Two Russian servicemen have already been sentenced by a Ukrainian court to 12 years in prison for illegally depriving civilians of liberty, and for looting.

“I am convinced that all these crimes are not a coincidence. This is part of Russia’s planned strategy aimed at destroying Ukraine as a state and Ukrainians as a nation,” Kostin said.

In Geneva, the U.N. human rights chief said his office has so far verified the deaths of more than 8,400 civilians in Ukraine since Russia’s invasion — a count believed to be far short of the true toll. Volker Türk told the U.N. Human Rights Council that “severe violations of human rights and international humanitarian law have become shockingly routine” amid Russia’s invasion.

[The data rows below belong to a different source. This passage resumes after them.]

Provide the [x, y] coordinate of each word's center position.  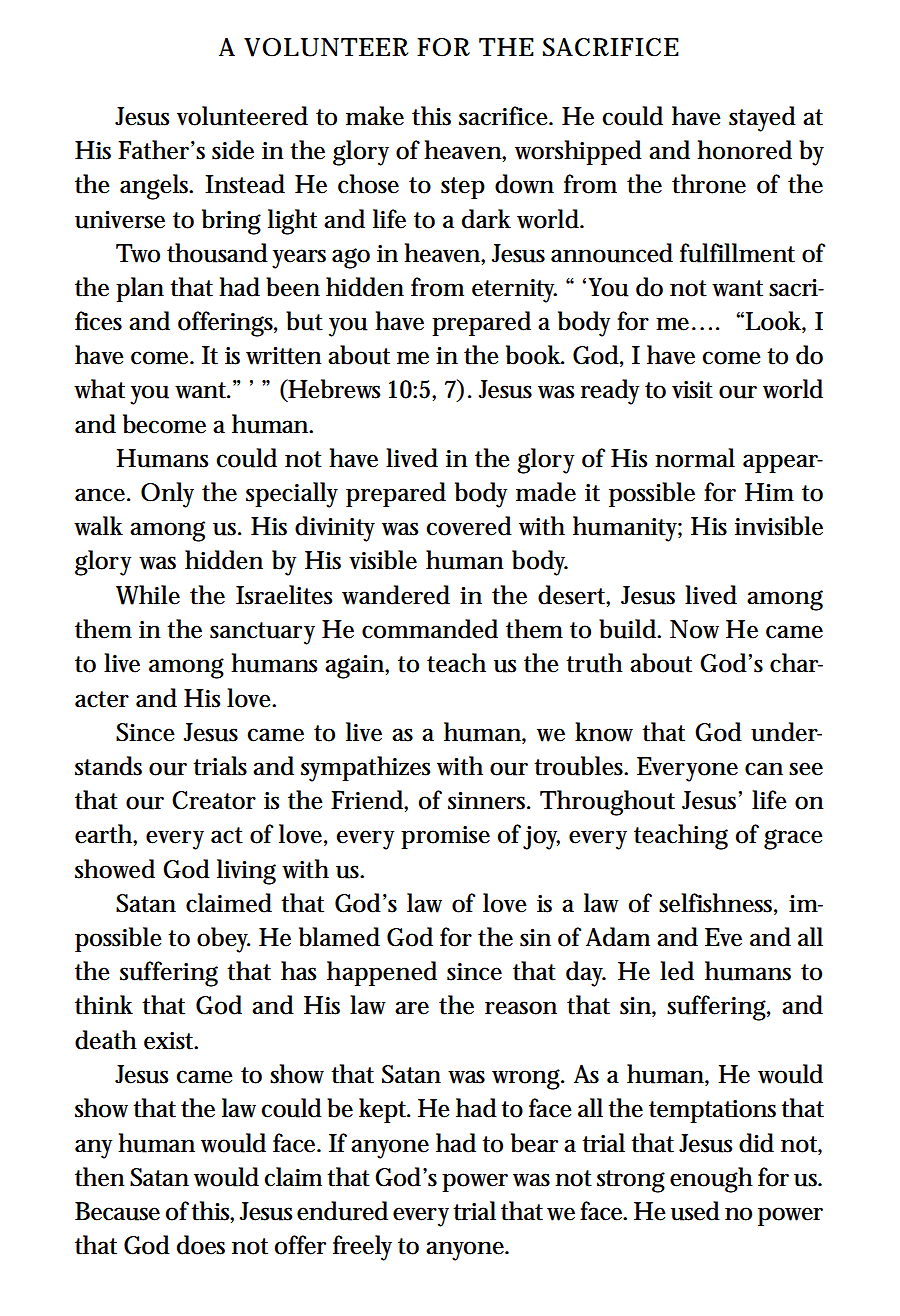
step [463, 188]
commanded [430, 629]
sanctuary [262, 633]
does [201, 1245]
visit [692, 390]
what [99, 389]
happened [382, 973]
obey [223, 940]
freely [362, 1248]
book [535, 355]
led [677, 971]
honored [744, 150]
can [764, 769]
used [695, 1211]
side [233, 150]
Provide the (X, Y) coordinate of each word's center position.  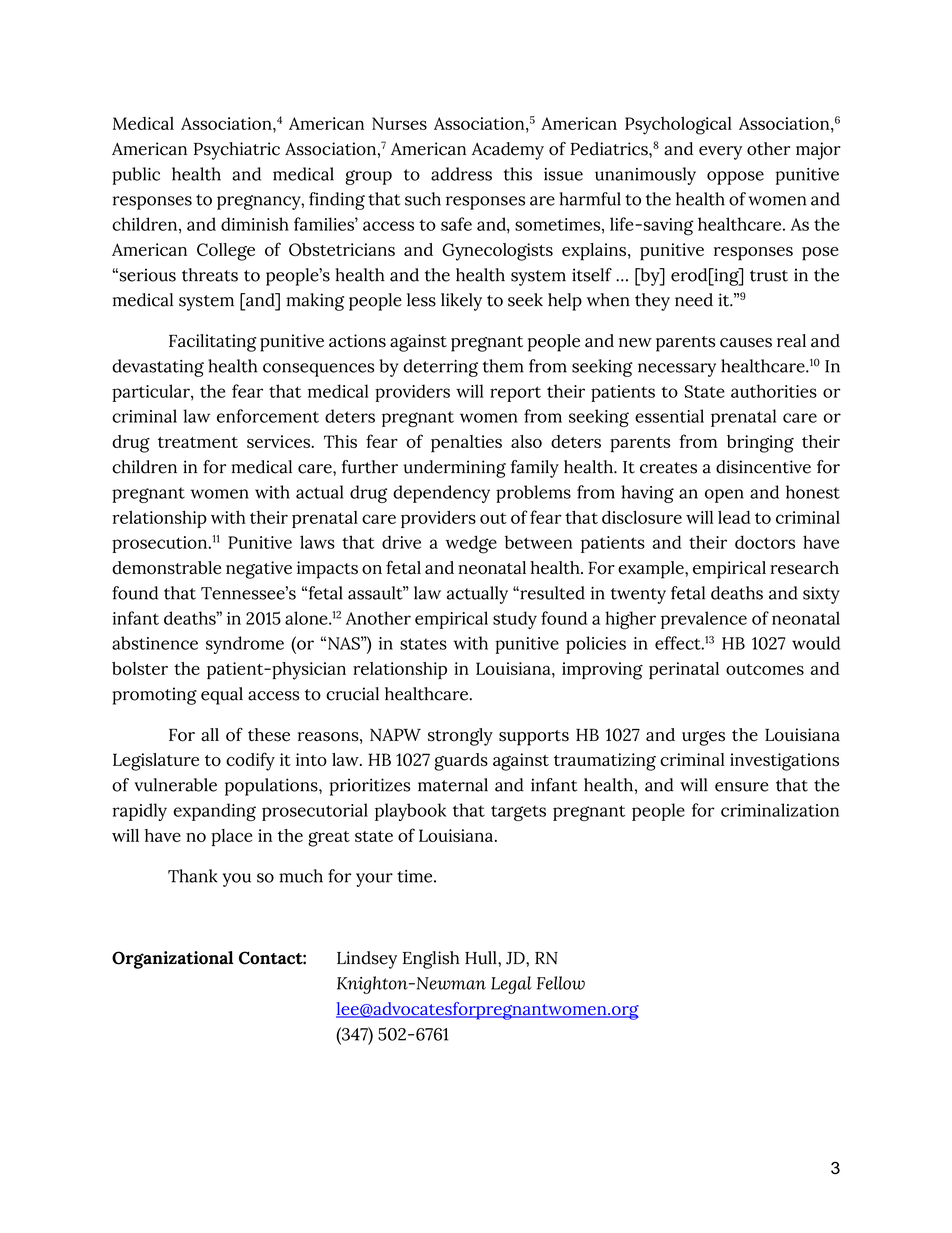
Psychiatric (237, 151)
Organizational (172, 960)
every (720, 153)
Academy (508, 151)
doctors (765, 542)
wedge (471, 544)
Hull (482, 958)
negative (259, 570)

Belarusian president Alexander Lukashenko, along with announcing the possibility of Russian strategic nuclear weapons being put on his country’s soil, at the same time called for a cease-fire in Ukraine. A truce, he said in his state-of-the-nation address in Minsk, must be announced without any preconditions, and all movement of troops and weapons must be halted.

“It’s necessary to stop now before an escalation begins,” Lukashenko said, adding that an anticipated Ukrainian counteroffensive using Western-supplied weapons would bring “an irreversible escalation of the conflict.”

But Kremlin spokesman Dmitry Peskov responded that Russia has to keep fighting, claiming Ukraine has rejected any talks under pressure from its Western allies.

Peskov also dismissed remarks by Hungarian Prime Minister Viktor Orban’s that the European Union was mulling the deployment of peacekeeping troops to Ukraine, calling that “extremely dangerous.”

Russia has maintained its bombardment of Ukraine with the war already into its second year. Along with the two civilians killed Friday, 14 other civilians were wounded early Friday as Russia launched missiles, shells, exploding drones and gliding bombs, the Ukraine presidential office said.

Two Russian missiles hit the city of Kramatorsk in the Donetsk region, damaging eight residential buildings., the office said. Nine Russian missiles struck Kharkiv, damaging residential buildings, roads, gas stations and a prison. And Russian forces shelled the southern city and region of Kherson.

A barrage at Zaporizhzhia and its outskirts caused major fires.